James is not only a code wizard, he’s also an all around cool guy. He started out as a QA/Customer support specialist and has been with us for almost eight years! In his spare time James plays games like Overwatch and Rocket League, and dabbles in Virtual Reality.
Throughout his days at Concrete Software James has become our go-to expert for rock solid code. From Blackberry to the iPhone, James knows them all! His favorite part about working for Concrete Software is prototyping new games and apps. Why prototyping? Well James just says he loves the challenge and demands of prototyping new projects.
“It’s the time when you do the most amount of impact in the least amount of time. When you’re prototyping you can go from nothing to a playable game really quickly. The last 10% of work costs 90% of the time and my favorite part is that first 90%.”
At a company wide appathon, an event similar to a 24 hour game jam, James prototyped his first mobile game. His prototype was called “Bounce” and it was about a “fuzzy blue guy getting back to his family”. James says he wanted to keep it simple; have a story, with fun physics, and single touch gameplay. At the time he was still in QA and school, but his prototype soon grew into our game Jellyflop!.
James also is a sucker for intense code and functionality in mobile apps and games. His favorite app by Concrete Software is “To Do List Pro” because, in his words, “it was the most complicated app I’ve ever seen, and it was amazing for that.” He says the app gave the User lots of control, but at the same time you basically needed a CS degree to use it. He laughs that nobody reigned in the project, so it fell victim to “scope creep”.

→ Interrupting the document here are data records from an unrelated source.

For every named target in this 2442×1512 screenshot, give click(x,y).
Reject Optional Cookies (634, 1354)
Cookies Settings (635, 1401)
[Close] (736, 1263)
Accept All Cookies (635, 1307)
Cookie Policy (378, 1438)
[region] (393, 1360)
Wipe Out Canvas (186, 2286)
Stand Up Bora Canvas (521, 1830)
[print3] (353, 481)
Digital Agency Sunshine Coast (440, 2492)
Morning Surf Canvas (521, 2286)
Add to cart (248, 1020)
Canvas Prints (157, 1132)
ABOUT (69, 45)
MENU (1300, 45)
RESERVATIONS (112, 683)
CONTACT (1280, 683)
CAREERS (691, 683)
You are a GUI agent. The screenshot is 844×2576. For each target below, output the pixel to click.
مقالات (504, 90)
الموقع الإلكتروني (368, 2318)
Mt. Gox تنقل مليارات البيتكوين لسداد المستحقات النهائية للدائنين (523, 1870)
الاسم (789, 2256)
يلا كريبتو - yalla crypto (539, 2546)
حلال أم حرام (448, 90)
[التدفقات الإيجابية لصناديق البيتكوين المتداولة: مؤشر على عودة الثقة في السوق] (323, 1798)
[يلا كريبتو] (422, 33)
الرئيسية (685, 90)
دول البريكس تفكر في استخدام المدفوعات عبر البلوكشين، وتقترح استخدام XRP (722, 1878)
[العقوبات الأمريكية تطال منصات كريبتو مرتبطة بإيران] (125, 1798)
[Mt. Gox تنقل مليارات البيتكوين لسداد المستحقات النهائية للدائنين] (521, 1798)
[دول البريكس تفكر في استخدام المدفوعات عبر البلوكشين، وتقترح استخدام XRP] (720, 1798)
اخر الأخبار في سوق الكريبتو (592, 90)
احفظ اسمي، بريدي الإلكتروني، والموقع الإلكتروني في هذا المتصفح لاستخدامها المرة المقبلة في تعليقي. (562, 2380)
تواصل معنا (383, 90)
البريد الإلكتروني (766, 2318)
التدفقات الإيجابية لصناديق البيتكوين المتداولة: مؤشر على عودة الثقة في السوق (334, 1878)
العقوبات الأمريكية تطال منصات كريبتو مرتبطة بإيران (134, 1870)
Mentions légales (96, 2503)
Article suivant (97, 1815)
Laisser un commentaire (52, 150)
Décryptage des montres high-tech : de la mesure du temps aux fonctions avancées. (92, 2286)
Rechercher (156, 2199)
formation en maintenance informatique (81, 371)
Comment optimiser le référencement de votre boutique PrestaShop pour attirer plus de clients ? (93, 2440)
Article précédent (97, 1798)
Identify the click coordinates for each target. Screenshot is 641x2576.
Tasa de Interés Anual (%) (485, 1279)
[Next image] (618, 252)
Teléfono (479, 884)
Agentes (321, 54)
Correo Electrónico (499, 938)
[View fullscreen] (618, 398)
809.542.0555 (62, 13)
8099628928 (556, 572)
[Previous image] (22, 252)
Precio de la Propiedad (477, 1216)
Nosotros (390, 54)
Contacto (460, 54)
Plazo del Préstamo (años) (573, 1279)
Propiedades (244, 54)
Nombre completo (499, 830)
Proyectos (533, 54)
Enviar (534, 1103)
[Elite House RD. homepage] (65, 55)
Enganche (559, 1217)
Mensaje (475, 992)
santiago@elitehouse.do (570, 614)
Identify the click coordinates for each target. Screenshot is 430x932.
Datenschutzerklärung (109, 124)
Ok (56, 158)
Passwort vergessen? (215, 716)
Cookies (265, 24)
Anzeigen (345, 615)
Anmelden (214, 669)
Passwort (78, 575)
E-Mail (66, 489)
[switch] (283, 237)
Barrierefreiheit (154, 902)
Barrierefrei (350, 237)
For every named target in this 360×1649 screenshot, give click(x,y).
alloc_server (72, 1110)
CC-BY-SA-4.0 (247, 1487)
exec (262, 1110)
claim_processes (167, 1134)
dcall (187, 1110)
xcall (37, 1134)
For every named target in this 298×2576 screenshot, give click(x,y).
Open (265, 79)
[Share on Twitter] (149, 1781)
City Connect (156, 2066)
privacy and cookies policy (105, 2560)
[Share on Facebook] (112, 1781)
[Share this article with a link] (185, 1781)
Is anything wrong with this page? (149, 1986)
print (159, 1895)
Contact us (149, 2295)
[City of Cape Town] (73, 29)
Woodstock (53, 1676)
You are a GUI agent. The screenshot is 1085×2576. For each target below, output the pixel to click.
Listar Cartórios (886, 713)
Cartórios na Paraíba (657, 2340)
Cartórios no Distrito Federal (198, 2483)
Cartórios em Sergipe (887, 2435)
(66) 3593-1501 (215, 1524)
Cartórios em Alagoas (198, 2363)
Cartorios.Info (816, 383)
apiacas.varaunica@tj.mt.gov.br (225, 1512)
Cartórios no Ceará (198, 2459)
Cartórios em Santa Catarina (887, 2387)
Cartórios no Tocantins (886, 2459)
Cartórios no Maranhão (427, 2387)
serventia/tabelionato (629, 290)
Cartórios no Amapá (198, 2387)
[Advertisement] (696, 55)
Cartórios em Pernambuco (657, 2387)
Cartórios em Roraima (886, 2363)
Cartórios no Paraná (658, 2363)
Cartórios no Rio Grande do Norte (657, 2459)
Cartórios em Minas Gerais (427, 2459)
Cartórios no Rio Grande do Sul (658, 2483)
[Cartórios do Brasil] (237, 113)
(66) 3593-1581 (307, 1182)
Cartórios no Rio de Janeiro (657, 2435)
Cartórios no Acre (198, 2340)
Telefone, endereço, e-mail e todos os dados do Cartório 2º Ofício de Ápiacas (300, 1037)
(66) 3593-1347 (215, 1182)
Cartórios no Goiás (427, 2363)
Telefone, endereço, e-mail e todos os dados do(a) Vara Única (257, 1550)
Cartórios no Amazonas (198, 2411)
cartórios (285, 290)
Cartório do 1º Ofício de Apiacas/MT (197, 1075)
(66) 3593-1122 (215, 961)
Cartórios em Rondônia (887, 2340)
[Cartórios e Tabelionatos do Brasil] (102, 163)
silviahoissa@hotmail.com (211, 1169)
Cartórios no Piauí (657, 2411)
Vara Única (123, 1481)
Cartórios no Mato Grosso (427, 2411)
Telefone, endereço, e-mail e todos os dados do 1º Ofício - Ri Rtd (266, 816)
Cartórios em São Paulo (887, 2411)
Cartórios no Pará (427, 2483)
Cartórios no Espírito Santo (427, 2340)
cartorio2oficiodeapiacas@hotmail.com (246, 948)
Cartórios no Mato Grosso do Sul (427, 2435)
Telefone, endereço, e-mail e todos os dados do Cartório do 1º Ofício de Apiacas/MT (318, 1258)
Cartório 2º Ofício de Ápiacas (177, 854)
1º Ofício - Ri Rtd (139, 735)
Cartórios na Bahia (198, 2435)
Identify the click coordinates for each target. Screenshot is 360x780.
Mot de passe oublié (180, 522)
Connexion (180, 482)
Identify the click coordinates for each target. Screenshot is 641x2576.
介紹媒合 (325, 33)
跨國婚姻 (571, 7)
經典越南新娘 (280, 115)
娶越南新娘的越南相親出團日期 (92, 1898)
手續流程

As a Senior Software Engineer James says he’s learned a lot over the years. The road to developing mobile games is tricky. There are many careers and paths one can take to achieve greatness and success. James’ path was one of many, and to other aspiring game developers he says this is his advice:
“If you want to make games or be a programmer, school is not enough; you have to do things on your own time. You have to just make games and projects on your own, you cannot expect school to teach you everything. When I started school I wasn’t doing enough personal projects, once I started working on side projects it gave a lot of context to what I was learning in school and made it more applicable and fun.”